---
name: datalad-push
description: >
  Auto-invoke when the user wants to transfer saved dataset state to a remote, publish
  a dataset, upload annexed content to a sibling, share changes with collaborators, or
  push to GitHub, OSF, or other storage. Trigger on "push to remote", "publish dataset",
  "upload to sibling", "share changes", "push to GitHub", "send to storage", or
  /datalad-push. Do NOT trigger for plain git push in repos without DataLad context.
argument-hint: --to <sibling> [--data {nothing|anything|auto-if-wanted}] [-r]
user-invocable: true
disable-model-invocation: false
allowed-tools: Read, Bash, Glob
---

# Skill: datalad-push

Transfer saved dataset state — git history and/or annexed file content — to a configured
sibling (remote).

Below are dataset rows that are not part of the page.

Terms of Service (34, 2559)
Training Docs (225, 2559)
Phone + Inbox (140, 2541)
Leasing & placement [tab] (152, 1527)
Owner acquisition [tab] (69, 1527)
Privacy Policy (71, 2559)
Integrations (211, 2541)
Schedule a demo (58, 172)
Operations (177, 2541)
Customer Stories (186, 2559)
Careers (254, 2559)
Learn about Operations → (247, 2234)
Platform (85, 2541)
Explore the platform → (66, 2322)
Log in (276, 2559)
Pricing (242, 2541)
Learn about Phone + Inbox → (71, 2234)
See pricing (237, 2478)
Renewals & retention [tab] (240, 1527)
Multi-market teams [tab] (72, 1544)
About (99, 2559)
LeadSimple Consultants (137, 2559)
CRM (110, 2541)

Respects publish-depends ordering so annexed data reaches storage
before git history reaches the git host.

## Steps

1. **Verify DataLad context** — check for `.datalad/` in the current directory or a
   parent:
   ```bash
   ls .datalad/ 2>/dev/null
   ```
   If no dataset is found, inform the user and stop.

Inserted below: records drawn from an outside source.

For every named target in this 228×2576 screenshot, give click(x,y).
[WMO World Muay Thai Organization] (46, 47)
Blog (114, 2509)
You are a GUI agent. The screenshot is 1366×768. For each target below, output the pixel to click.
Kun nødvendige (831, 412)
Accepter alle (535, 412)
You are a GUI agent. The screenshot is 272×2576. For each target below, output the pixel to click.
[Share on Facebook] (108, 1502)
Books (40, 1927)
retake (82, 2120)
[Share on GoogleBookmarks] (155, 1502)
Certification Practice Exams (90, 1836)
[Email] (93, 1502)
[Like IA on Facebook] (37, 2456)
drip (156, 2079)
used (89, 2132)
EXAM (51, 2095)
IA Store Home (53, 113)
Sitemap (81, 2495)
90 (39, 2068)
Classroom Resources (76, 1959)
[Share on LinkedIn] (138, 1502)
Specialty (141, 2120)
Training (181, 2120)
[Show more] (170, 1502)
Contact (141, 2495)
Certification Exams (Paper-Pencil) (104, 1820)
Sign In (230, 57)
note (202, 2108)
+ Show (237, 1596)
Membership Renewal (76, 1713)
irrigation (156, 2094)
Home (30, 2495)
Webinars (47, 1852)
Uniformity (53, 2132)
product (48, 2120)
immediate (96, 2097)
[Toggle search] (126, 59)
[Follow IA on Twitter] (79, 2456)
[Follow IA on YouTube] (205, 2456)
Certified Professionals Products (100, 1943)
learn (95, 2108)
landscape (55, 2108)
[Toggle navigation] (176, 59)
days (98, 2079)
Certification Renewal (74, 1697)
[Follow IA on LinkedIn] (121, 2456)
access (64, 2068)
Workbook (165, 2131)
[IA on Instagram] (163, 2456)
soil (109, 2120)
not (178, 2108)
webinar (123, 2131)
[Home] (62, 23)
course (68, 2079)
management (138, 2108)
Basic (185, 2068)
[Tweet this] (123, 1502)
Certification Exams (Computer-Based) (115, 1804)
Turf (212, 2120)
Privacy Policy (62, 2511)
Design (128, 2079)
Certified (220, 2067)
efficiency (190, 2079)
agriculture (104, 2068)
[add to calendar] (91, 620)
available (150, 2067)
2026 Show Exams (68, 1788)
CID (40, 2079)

2. **Check for uncommitted changes** — run `datalad status`:
   ```bash
   datalad status
   ```
   If the working tree is dirty, warn:
   > "There are unsaved changes. Push will only transfer already-committed state. Save
   > first with `datalad save -m '...'`?"
   Wait for the user to save or confirm they want to push the current committed state.

3. **Identify target sibling** — read from `$ARGUMENTS`. If not provided, list available
   siblings and ask which one to push to:
   ```bash
   datalad siblings
   ```

4. **Determine data mode** — present the choice:
   - **auto-if-wanted** (default): pushes only content the sibling has declared it wants
     via its `annex-wanted` expression. This is the default but **only works when the
     sibling has `annex-wanted` configured** — if not configured, no content will be pushed
   - **nothing**: push git history only, skip all annexed content
   - **anything**: push all locally present annexed content regardless of wanted rules

   Ask if annexed data handling is unclear from context.

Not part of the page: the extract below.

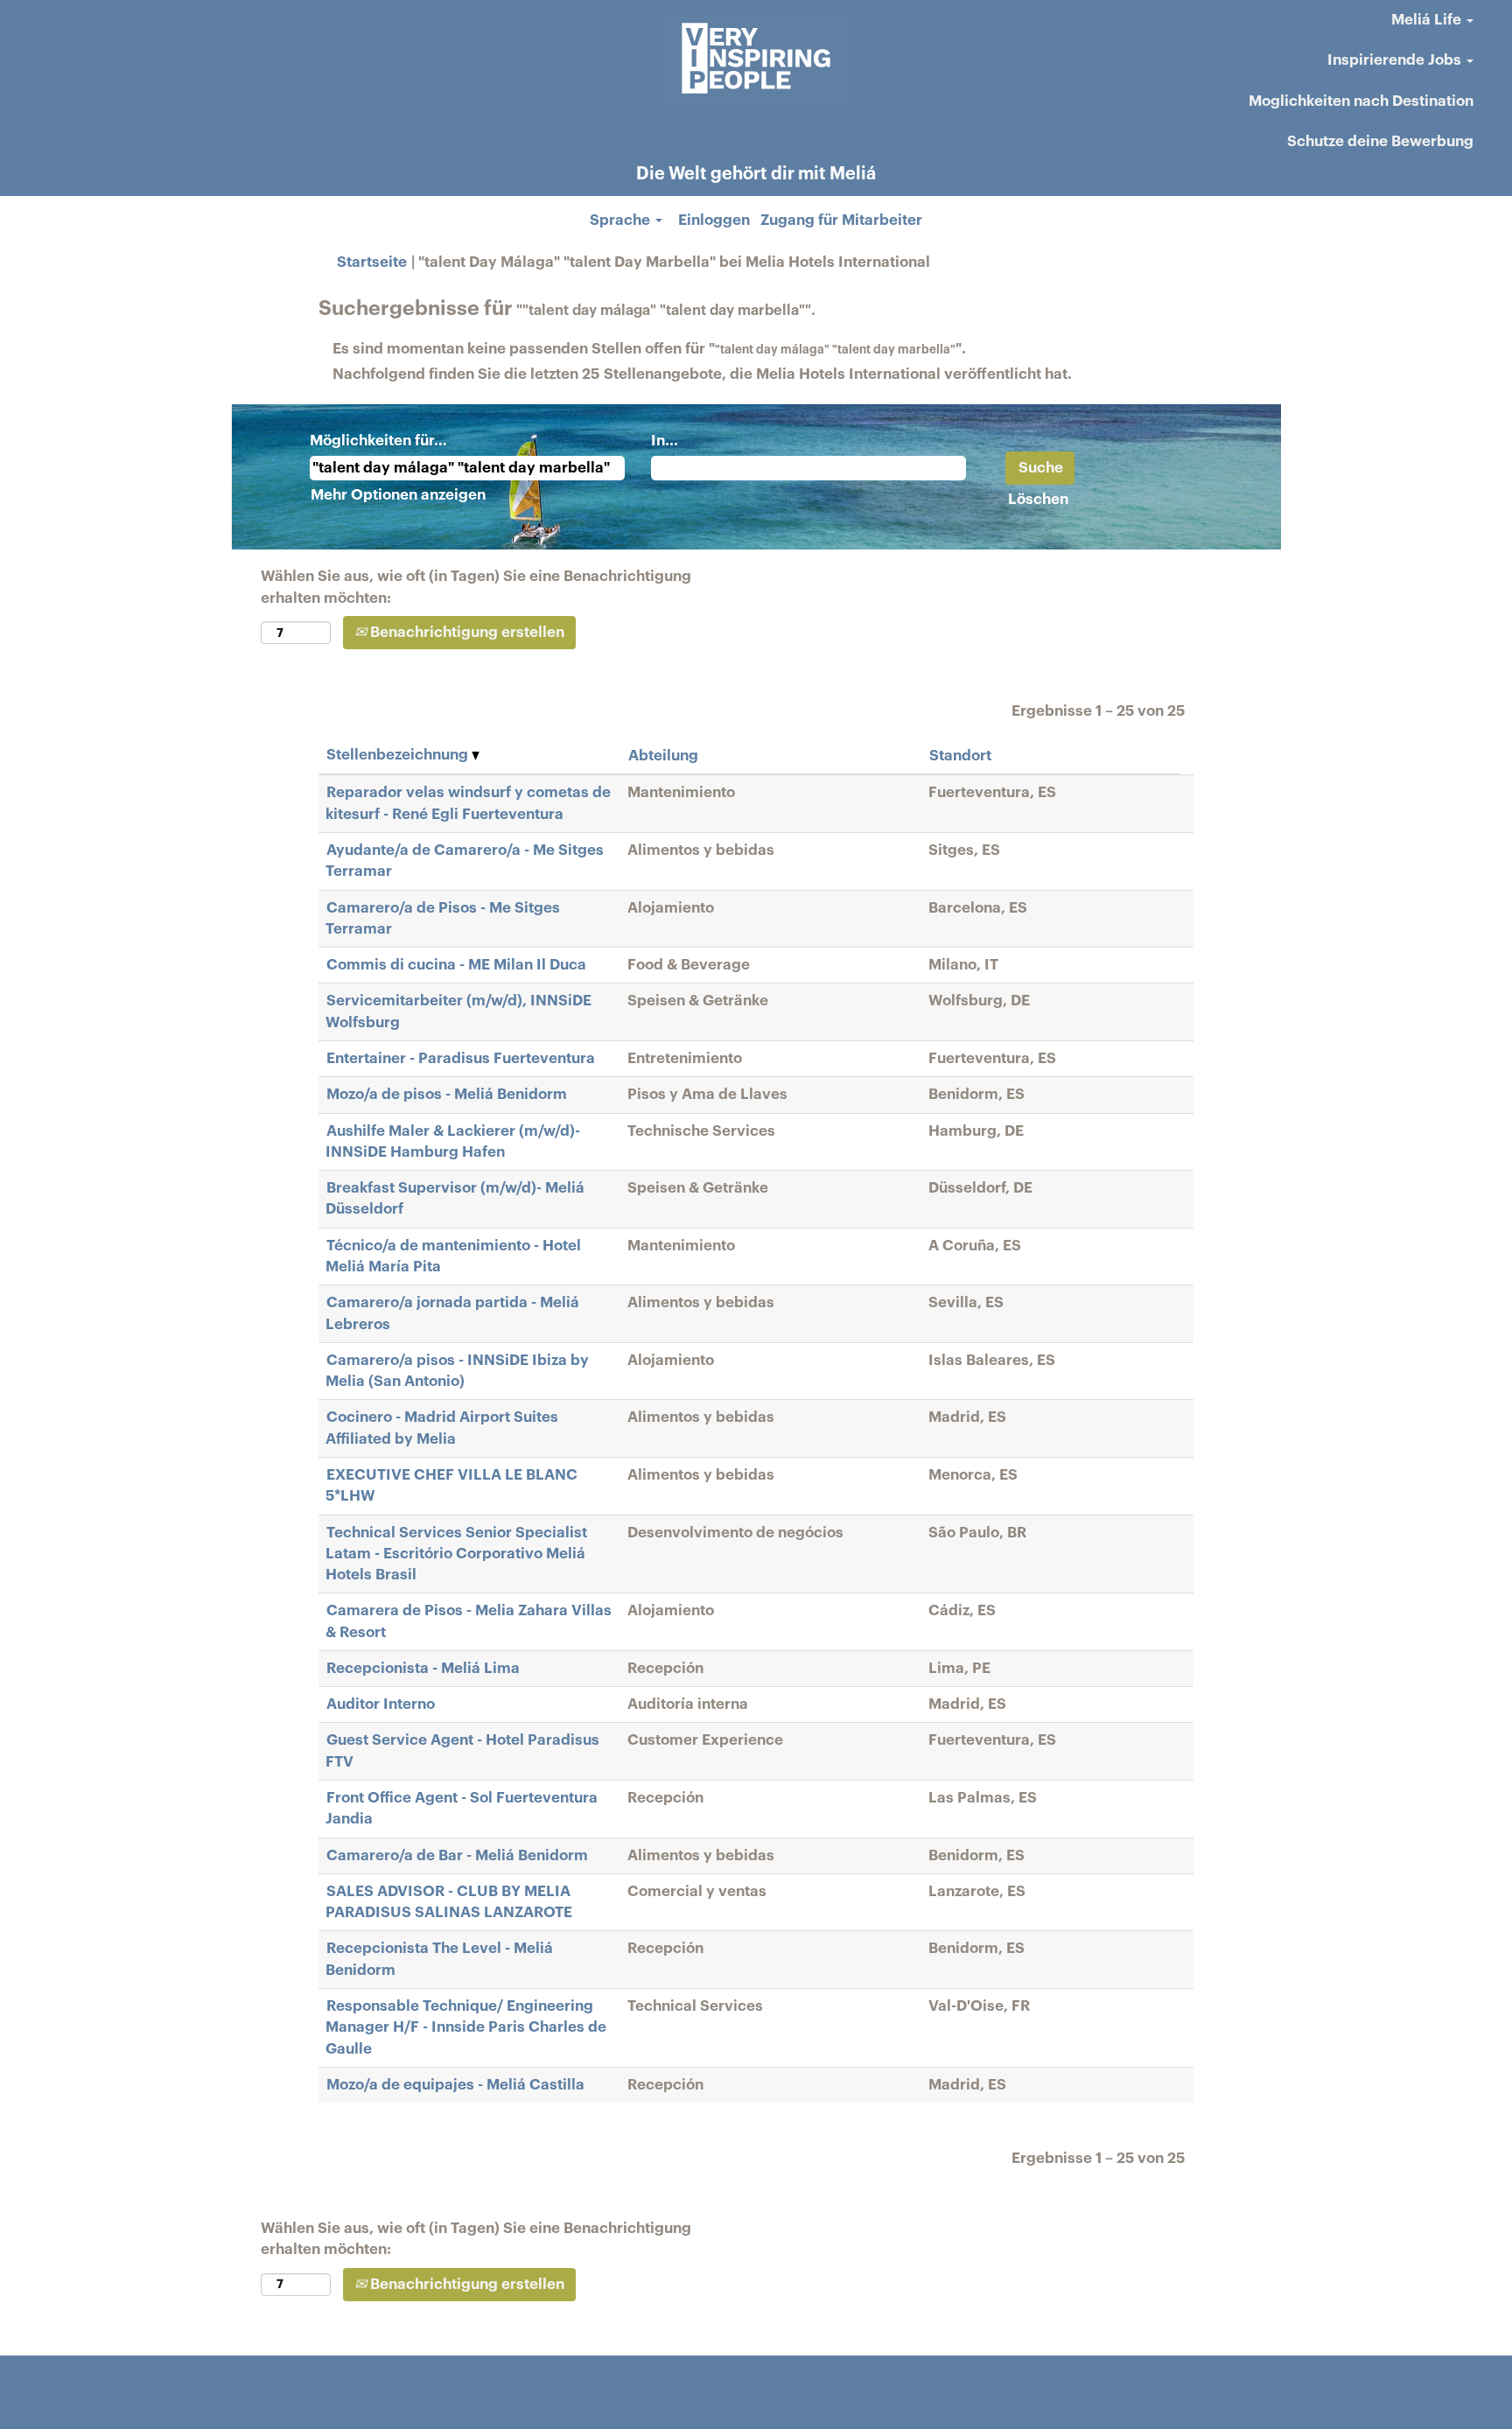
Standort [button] (960, 755)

5. **Determine recursion** — ask if the user wants to push subdatasets too:
   > "Push subdatasets recursively as well? (`-r`)"
   If yes, also mention `--on-failure ignore` — without it a single subdataset failure
   aborts the entire recursive push. With it, failures are logged and the push continues
   across remaining subdatasets.

6. **Construct and show command**:
   ```
   datalad push --to <sibling> [--data {nothing|anything|auto-if-wanted}] [-r]
   ```
   Show the full command before executing.

7. **Execute and report** — run the command. Report:
   - Which git refs were pushed
   - How many annexed objects were transferred (if any)
   - If a `--publish-depends` sibling was pushed first, note that too

## Reference

Load `${CLAUDE_PLUGIN_ROOT}/../references/siblings-and-remotes.md` for publish-depends
ordering, `--data` mode details, and why annexed content must reach storage before git
history reaches the git host.

Load `${CLAUDE_PLUGIN_ROOT}/../references/global-options.md` when the user asks about
`--on-failure` for recursive pushes, wants JSON output from push results, or needs to
debug a failed push (`-l debug`).

## Constraints

- Always check for a dirty working tree before pushing — never push without this check.
- Always show the full command before executing.
- Warn if the target sibling has no `--publish-depends` configured and annexed content
  is present in the dataset:
  > "This sibling has no storage dependency configured. Annexed file content may not be
  > accessible to consumers who clone the git history. Consider setting up a storage
  > sibling and adding `--publish-depends`."
- Never use `git push` directly inside a DataLad dataset — it bypasses annexed content
  handling and publish-depends ordering.